**YOUR GOAL**.
Restate word for word the lines of the records below, starting at the line that contains "Grüne Westfalen (73, 1539)" and ending at the line that contains "AG Ökologie, Nachhaltigkeit, Wirtschaft", with both of those lines included and nothing else.

Stored data entries
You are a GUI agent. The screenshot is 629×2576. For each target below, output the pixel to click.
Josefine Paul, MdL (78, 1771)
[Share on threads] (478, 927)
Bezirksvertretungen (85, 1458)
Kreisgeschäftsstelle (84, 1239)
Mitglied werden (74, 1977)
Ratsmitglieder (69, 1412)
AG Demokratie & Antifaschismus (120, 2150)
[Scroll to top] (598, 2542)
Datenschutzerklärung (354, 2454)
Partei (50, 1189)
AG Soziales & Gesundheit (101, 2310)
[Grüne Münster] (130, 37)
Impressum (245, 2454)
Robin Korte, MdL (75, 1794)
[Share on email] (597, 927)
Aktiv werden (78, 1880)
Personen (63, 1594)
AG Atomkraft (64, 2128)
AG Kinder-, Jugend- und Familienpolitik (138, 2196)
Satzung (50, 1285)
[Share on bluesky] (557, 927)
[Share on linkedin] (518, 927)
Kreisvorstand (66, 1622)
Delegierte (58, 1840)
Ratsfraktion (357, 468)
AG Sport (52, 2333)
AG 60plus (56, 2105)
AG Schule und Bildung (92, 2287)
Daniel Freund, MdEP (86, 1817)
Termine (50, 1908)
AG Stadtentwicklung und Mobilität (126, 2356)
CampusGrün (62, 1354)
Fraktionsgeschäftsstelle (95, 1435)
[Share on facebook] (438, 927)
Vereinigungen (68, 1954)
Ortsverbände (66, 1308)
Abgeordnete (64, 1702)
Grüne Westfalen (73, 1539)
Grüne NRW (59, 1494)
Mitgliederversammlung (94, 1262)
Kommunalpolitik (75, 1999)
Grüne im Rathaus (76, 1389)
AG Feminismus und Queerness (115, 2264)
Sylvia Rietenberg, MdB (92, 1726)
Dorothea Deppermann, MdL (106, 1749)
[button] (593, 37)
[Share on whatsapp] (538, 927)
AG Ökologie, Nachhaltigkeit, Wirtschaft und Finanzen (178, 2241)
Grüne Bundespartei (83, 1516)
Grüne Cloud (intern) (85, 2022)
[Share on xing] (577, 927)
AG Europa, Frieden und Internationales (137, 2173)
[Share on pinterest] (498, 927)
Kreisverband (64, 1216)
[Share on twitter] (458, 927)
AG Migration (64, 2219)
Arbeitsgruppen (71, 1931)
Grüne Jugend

**REPLY TO THE TASK**.
Grüne Westfalen (73, 1539)
Grüne NRW (59, 1494)
Mitgliederversammlung (94, 1262)
Kommunalpolitik (75, 1999)
Grüne im Rathaus (76, 1389)
AG Feminismus und Queerness (115, 2264)
Sylvia Rietenberg, MdB (92, 1726)
Dorothea Deppermann, MdL (106, 1749)
[button] (593, 37)
[Share on whatsapp] (538, 927)
AG Ökologie, Nachhaltigkeit, Wirtschaft und Finanzen (178, 2241)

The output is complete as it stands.